Cohort / File(s)	Summary
Database Vector Search Functions `supabase/migrations/20251021110000_task_ticket_vector_search.sql`	Adds two new PL/pgSQL functions (`get_similar_tasks` and `get_similar_tickets`) that perform semantic similarity search using vector embeddings. Both functions accept a query embedding (768-dimensional vector) and match count parameter, computing cosine similarity via the `<=>` operator and returning ranked results with similarity scores.

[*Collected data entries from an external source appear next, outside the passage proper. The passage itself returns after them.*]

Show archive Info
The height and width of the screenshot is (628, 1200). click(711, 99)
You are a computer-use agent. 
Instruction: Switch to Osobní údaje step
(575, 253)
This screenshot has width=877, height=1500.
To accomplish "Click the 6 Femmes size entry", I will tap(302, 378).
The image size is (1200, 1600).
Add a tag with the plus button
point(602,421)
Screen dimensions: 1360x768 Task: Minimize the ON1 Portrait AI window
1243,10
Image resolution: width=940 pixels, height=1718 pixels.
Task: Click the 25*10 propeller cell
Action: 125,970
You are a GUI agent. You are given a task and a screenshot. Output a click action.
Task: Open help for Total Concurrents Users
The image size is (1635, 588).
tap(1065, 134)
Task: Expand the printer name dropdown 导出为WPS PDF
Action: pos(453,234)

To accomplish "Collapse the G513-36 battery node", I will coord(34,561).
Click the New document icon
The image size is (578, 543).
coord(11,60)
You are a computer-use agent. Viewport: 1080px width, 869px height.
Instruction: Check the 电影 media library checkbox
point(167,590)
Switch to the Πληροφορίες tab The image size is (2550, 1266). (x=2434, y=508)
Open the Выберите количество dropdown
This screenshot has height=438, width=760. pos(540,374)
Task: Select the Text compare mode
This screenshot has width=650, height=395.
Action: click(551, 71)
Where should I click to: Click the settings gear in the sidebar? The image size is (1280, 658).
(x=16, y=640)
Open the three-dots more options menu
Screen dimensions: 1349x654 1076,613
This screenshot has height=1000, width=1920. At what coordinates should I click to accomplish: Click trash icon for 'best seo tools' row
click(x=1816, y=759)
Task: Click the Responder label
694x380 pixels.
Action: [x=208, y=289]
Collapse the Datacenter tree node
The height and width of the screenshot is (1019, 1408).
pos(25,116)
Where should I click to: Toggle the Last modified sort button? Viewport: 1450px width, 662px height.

Estimated code review effort

🎯 2 (Simple) | ⏱️ ~10 minutes

Poem

🐰 Embeddings dance in vectors bright,
Eight seventy-four dimensions take flight,
Cosine whispers "find what's near,"
Similar tasks and tickets appear!
Search with similarity, clear and light. ✨

🚥 Pre-merge checks | ✅ 4

✅ Passed checks (4 passed)

Check name	Status	Explanation
Title check	✅ Passed	The title 'Add similarity search functions for tasks and tickets' directly and clearly summarizes the main change—adding two SQL functions for vector-based similarity search on tasks and tickets.
Docstring Coverage	✅ Passed	No functions found in the changed files to evaluate docstring coverage. Skipping docstring coverage check.
Merge Conflict Detection	✅ Passed	✅ No merge conflicts detected when merging into `main`
Description Check	✅ Passed	Check skipped - CodeRabbit’s high-level summary is enabled.

_{✏️ Tip: You can configure your own custom pre-merge checks in the settings.}

✨ Finishing touches

📝 Generate docstrings

🧪 Generate unit tests (beta)

Create PR with unit tests
Post copyable unit tests in a comment

Thanks for using CodeRabbit! It's free for OSS, and your support helps us grow. If you like it, consider giving us a shout-out.

❤️ Share

_{Comment @coderabbitai help to get the list of available commands and usage tips.}

coderabbitai

Actionable comments posted: 1

🤖 Fix all issues with AI agents

In `@supabase/migrations/20251021110000_task_ticket_vector_search.sql`:
- Around line 17-20: Add HNSW vector indexes so the <=> similarity ORDER BY on
description_embedding uses an index: create IF NOT EXISTS idx_tasks_embedding on
tasks using hnsw for column description_embedding with vector_cosine_ops, and
create IF NOT EXISTS idx_tickets_embedding on tickets similarly for
description_embedding; ensure the new indexes are applied before running
similarity queries (also add the same index when you see other queries ordering
by description_embedding <=> query_embedding).

🧹 Nitpick comments (1)

supabase/migrations/20251021110000_task_ticket_vector_search.sql (1)
1-23: Consider LANGUAGE sql and marking as STABLE.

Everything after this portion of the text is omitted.